* The task: Repeat each entry below exactly.

[Saved entries]
++++++++++

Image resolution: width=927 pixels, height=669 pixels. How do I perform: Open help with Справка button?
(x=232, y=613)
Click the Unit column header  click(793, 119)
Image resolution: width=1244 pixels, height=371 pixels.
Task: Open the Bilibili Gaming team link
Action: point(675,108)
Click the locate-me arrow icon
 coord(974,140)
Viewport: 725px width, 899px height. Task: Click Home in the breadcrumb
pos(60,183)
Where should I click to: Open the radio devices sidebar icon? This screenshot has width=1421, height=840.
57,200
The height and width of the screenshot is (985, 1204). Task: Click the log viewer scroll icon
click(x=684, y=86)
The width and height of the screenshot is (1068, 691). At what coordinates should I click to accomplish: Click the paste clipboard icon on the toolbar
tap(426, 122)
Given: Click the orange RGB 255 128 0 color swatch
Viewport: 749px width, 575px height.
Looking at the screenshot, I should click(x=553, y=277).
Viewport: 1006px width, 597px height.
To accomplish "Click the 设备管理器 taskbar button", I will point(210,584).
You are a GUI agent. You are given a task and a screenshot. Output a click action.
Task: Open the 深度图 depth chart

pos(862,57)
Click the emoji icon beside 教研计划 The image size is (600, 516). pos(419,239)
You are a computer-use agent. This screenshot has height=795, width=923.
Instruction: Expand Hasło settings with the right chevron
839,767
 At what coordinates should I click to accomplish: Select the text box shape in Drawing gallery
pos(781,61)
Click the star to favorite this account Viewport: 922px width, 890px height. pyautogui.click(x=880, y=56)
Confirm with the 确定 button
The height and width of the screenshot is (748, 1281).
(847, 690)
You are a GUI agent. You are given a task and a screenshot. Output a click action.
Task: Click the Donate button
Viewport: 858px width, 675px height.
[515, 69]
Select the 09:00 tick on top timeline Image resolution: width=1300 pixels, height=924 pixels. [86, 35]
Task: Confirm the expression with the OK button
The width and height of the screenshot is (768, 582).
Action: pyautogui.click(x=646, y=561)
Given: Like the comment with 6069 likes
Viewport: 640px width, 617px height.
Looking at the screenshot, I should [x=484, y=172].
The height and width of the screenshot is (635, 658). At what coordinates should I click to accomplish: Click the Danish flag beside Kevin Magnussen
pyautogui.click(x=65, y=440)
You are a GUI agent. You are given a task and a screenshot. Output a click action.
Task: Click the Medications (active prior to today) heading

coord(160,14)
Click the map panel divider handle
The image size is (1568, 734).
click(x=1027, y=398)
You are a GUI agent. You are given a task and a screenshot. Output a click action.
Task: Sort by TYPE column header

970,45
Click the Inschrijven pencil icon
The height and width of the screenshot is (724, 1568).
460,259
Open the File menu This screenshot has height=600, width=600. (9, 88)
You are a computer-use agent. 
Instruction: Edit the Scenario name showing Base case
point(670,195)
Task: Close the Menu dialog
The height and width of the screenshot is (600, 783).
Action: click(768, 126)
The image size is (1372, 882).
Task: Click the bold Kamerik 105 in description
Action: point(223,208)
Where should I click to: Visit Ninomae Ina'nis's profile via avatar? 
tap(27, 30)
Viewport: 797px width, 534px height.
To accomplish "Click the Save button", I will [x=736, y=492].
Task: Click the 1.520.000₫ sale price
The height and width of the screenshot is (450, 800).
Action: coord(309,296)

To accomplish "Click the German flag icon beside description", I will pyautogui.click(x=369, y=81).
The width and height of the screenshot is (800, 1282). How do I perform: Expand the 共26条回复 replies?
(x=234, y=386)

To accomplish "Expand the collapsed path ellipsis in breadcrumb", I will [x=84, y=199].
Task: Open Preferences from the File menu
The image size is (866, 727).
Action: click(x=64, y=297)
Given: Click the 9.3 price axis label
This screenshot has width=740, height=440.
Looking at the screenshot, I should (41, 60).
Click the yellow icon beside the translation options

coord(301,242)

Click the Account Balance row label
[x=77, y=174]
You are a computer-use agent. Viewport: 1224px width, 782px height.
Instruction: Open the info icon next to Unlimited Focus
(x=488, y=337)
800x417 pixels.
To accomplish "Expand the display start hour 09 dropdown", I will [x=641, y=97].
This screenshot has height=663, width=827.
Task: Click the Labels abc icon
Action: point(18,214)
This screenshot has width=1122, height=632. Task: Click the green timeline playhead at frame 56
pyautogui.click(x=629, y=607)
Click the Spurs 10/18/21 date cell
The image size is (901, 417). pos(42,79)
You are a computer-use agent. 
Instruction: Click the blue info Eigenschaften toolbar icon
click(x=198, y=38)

++++++++++

* Solution for this exercise:
Image resolution: width=927 pixels, height=669 pixels. How do I perform: Open help with Справка button?
(x=232, y=613)
Click the Unit column header  click(793, 119)
Image resolution: width=1244 pixels, height=371 pixels.
Task: Open the Bilibili Gaming team link
Action: point(675,108)
Click the locate-me arrow icon
 coord(974,140)
Viewport: 725px width, 899px height. Task: Click Home in the breadcrumb
pos(60,183)
Where should I click to: Open the radio devices sidebar icon? This screenshot has width=1421, height=840.
57,200
The height and width of the screenshot is (985, 1204). Task: Click the log viewer scroll icon
click(x=684, y=86)
The width and height of the screenshot is (1068, 691). At what coordinates should I click to accomplish: Click the paste clipboard icon on the toolbar
tap(426, 122)
Given: Click the orange RGB 255 128 0 color swatch
Viewport: 749px width, 575px height.
Looking at the screenshot, I should click(x=553, y=277).
Viewport: 1006px width, 597px height.
To accomplish "Click the 设备管理器 taskbar button", I will point(210,584).
You are a GUI agent. You are given a task and a screenshot. Output a click action.
Task: Open the 深度图 depth chart

pos(862,57)
Click the emoji icon beside 教研计划 The image size is (600, 516). pos(419,239)
You are a computer-use agent. This screenshot has height=795, width=923.
Instruction: Expand Hasło settings with the right chevron
839,767
 At what coordinates should I click to accomplish: Select the text box shape in Drawing gallery
pos(781,61)
Click the star to favorite this account Viewport: 922px width, 890px height. pyautogui.click(x=880, y=56)
Confirm with the 确定 button
The height and width of the screenshot is (748, 1281).
(847, 690)
You are a GUI agent. You are given a task and a screenshot. Output a click action.
Task: Click the Donate button
Viewport: 858px width, 675px height.
[515, 69]
Select the 09:00 tick on top timeline Image resolution: width=1300 pixels, height=924 pixels. [86, 35]
Task: Confirm the expression with the OK button
The width and height of the screenshot is (768, 582).
Action: pyautogui.click(x=646, y=561)
Given: Like the comment with 6069 likes
Viewport: 640px width, 617px height.
Looking at the screenshot, I should [x=484, y=172].
The height and width of the screenshot is (635, 658). At what coordinates should I click to accomplish: Click the Danish flag beside Kevin Magnussen
pyautogui.click(x=65, y=440)
You are a GUI agent. You are given a task and a screenshot. Output a click action.
Task: Click the Medications (active prior to today) heading

coord(160,14)
Click the map panel divider handle
The image size is (1568, 734).
click(x=1027, y=398)
You are a GUI agent. You are given a task and a screenshot. Output a click action.
Task: Sort by TYPE column header

970,45
Click the Inschrijven pencil icon
The height and width of the screenshot is (724, 1568).
460,259
Open the File menu This screenshot has height=600, width=600. (9, 88)
You are a computer-use agent. 
Instruction: Edit the Scenario name showing Base case
point(670,195)
Task: Close the Menu dialog
The height and width of the screenshot is (600, 783).
Action: click(768, 126)
The image size is (1372, 882).
Task: Click the bold Kamerik 105 in description
Action: point(223,208)
Where should I click to: Visit Ninomae Ina'nis's profile via avatar? 
tap(27, 30)
Viewport: 797px width, 534px height.
To accomplish "Click the Save button", I will [x=736, y=492].
Task: Click the 1.520.000₫ sale price
The height and width of the screenshot is (450, 800).
Action: coord(309,296)

To accomplish "Click the German flag icon beside description", I will pyautogui.click(x=369, y=81).
The width and height of the screenshot is (800, 1282). How do I perform: Expand the 共26条回复 replies?
(x=234, y=386)

To accomplish "Expand the collapsed path ellipsis in breadcrumb", I will [x=84, y=199].
Task: Open Preferences from the File menu
The image size is (866, 727).
Action: click(x=64, y=297)
Given: Click the 9.3 price axis label
This screenshot has width=740, height=440.
Looking at the screenshot, I should (41, 60).
Click the yellow icon beside the translation options

coord(301,242)

Click the Account Balance row label
[x=77, y=174]
You are a computer-use agent. Viewport: 1224px width, 782px height.
Instruction: Open the info icon next to Unlimited Focus
(x=488, y=337)
800x417 pixels.
To accomplish "Expand the display start hour 09 dropdown", I will [x=641, y=97].
This screenshot has height=663, width=827.
Task: Click the Labels abc icon
Action: point(18,214)
This screenshot has width=1122, height=632. Task: Click the green timeline playhead at frame 56
pyautogui.click(x=629, y=607)
Click the Spurs 10/18/21 date cell
The image size is (901, 417). pos(42,79)
You are a computer-use agent. 
Instruction: Click the blue info Eigenschaften toolbar icon
click(x=198, y=38)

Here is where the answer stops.